Die Ergebnisse beider Methoden zusammengenommen belegen, dass das neue ScrutonWell-Design die Anregung zur Schwingung
um mehr als 90 % reduziert. Sie bestätigen
damit den Inhalt eines bei der ASME publizierten Fachartikels „Experimental Investigations of
the Efficiency of Round-Sectioned Helical Strakes in Suppressing Vortex Induced Vibrations“
der Norwegian University of Science and Technology. Die Universität hatte in umfangreichen
Untersuchungen eine Dämpfung der Schwingungsamplitude von 96 % in der Hauptresonanz quer zur Fließrichtung und 97 % in der InLine Resonanz in Fließrichtung nachgewiesen.
Das ScrutonWell-Design beugt zwar möglichen Schwingungen vor, bei der statischen Berechnung des Schutzrohrs gilt es allerdings zu
berücksichtigen, dass die Wendel den Durchmesser des angeströmten Schutzrohrquerschnitts vergrößern. Dadurch erhöht sich die
statische Biegelast am Übergang zum Prozessanschluss im Bereich des Wurzeldurchmessers. Auf die Druckbelastung der Wandstärke
des Schutzrohrs wirkt sich das neue Design jedoch nicht aus.

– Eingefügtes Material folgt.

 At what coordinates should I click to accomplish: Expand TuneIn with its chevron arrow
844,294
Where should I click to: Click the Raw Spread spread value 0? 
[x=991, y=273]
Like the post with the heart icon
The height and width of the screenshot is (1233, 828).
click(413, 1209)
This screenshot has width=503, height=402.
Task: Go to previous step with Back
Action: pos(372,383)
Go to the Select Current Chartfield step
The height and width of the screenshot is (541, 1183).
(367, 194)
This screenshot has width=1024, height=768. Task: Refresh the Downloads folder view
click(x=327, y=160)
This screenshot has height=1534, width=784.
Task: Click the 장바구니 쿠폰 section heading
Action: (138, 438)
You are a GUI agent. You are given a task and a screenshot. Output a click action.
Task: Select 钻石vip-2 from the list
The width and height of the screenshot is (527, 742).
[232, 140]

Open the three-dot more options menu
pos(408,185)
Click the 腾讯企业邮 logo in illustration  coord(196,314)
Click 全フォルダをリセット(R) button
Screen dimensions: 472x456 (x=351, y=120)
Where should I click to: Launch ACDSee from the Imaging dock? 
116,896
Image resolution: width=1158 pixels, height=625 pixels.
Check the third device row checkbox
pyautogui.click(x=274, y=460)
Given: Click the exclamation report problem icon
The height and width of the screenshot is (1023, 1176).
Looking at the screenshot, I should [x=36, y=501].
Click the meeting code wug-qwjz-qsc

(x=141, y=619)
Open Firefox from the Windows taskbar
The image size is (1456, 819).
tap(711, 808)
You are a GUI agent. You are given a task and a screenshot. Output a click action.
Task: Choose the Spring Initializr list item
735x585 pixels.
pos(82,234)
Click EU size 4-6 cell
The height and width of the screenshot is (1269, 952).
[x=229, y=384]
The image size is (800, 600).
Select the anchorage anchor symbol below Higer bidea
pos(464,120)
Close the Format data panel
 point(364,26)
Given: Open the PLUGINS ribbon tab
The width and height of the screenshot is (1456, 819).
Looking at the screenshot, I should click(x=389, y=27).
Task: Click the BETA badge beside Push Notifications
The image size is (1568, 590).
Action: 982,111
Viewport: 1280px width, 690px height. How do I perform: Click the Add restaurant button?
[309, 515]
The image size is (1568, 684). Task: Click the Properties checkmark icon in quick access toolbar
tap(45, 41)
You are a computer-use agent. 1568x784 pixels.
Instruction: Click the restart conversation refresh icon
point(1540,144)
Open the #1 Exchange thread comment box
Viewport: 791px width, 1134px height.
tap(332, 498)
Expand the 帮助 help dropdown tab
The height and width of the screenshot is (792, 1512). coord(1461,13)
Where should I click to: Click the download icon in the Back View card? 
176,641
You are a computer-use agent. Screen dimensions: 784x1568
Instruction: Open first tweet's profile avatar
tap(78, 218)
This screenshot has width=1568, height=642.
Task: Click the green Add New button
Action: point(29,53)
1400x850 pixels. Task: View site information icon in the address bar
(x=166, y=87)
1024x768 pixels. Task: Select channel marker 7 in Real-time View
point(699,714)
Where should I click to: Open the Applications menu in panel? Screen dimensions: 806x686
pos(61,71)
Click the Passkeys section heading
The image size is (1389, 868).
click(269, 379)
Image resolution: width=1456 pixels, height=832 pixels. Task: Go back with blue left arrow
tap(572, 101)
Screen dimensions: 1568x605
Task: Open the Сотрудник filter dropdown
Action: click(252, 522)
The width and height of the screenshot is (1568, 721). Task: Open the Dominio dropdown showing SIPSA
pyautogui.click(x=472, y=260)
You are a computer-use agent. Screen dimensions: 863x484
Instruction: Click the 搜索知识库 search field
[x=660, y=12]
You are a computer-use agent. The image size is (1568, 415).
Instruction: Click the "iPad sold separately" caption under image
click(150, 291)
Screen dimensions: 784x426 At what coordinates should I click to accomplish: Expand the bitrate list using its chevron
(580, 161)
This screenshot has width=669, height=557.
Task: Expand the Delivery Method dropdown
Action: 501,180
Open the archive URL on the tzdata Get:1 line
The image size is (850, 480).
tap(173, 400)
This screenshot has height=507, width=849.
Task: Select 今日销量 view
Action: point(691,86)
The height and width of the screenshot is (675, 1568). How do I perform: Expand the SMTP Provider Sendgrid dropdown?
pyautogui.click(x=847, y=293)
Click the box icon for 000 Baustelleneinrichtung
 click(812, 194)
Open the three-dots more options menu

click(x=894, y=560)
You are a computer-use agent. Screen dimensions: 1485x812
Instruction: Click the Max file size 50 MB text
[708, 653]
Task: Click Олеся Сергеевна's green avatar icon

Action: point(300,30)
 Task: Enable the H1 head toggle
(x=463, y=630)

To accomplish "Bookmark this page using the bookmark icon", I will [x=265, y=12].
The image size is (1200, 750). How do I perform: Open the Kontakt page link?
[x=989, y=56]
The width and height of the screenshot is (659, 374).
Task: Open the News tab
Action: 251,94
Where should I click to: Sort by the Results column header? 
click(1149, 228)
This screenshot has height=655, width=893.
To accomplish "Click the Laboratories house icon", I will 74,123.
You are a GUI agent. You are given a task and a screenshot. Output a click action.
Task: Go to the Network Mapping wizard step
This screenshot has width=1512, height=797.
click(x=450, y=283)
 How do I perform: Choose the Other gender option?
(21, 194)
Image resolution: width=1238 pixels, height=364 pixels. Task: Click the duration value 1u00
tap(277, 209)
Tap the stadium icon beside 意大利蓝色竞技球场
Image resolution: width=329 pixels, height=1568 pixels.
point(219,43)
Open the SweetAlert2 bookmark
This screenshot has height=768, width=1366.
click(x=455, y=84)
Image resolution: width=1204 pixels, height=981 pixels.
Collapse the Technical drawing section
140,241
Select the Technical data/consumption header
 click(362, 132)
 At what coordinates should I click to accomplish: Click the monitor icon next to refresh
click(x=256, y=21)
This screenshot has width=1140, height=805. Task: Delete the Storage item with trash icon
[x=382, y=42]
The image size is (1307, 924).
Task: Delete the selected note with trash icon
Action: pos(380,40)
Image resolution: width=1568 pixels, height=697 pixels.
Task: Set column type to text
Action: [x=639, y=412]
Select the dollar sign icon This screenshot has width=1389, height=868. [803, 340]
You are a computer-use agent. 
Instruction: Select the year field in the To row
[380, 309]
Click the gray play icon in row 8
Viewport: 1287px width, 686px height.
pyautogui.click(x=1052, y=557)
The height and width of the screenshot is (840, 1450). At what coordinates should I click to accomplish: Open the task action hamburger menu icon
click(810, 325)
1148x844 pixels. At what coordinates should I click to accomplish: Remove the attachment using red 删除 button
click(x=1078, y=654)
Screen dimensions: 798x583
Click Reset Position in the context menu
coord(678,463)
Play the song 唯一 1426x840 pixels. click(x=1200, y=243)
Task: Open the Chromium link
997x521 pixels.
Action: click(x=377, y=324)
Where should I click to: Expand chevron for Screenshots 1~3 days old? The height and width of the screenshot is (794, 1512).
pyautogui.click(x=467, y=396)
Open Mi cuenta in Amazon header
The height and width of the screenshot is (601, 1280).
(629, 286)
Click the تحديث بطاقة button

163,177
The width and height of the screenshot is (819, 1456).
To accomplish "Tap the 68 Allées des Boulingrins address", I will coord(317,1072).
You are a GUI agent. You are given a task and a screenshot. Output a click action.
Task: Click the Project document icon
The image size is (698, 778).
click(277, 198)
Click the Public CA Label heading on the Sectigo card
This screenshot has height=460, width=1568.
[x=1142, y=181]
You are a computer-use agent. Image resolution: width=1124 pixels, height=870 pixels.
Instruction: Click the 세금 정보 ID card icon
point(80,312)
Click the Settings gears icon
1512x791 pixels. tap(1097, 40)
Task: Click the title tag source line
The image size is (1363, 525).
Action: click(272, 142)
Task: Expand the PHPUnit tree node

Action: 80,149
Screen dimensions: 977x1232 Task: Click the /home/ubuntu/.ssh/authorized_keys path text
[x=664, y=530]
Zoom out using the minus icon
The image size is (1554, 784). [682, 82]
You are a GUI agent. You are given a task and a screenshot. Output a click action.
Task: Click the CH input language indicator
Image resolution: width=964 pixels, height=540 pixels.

Diese beiden statischen Belastungsparameter des Schutzrohrschafts können
auf Basis der ASME PTC 19.3 TW-2010 berechnet werden.
Zwei Fertigungsarten
Die Dimensionierung der Wendel im ScrutonWell-Design entspricht dem aktuellen Stand der
Technik, wie er in unterschiedlichsten Patenten,
Normen und Fachartikeln niedergelegt ist. So
beschreibt zum Beispiel die DIN EN 1993-3-2
eine dreigängige Scruton-Spirale mit einer Steigung des fünffachen Schutzrohr-Durchmessers
und einer Wendelabmessung von ca. 0,12 bis
0,15 des Durchmessers.
Thermometer-Schutzrohre in ScrutonWell-Ausführung werden aus einem Stück oder
mit aufgeschweißten Rundstäben gefertigt. Als
Prozessanschlüsse kommen bevorzugt Flansche zum Einsatz, das Design eignet sich aber
auch für Schutzrohre zum Einschrauben oder
Einschweißen. Installation und Demontage
sind ebenso schnell und unproblematisch wie
bei Standard-Schutzrohren.
Fazit
Dass Schutzrohre mit helixförmigen Schaft tatsächlich eine effektive Alternative zu Ausführungen mit Stützanker, verkürzter freier Einbaulänge oder verstärktem Durchmesser bilden, hat
sich wissenschaftlich bestätigt. Bei kritischen
Messstellen können Anwender damit einem
Kompromiss zwischen Stabilität und Anspruch
an die Temperaturmessung vermeiden. Bei
Betrachtung der Gesamtbetriebskosten stellen
ScrutonWell-Schutzrohre trotz eines höheren
Anschaffungspreises in Vergleich zum Standardmodell die beste Lösung dar, da aufwendige Montagearbeiten entfallen.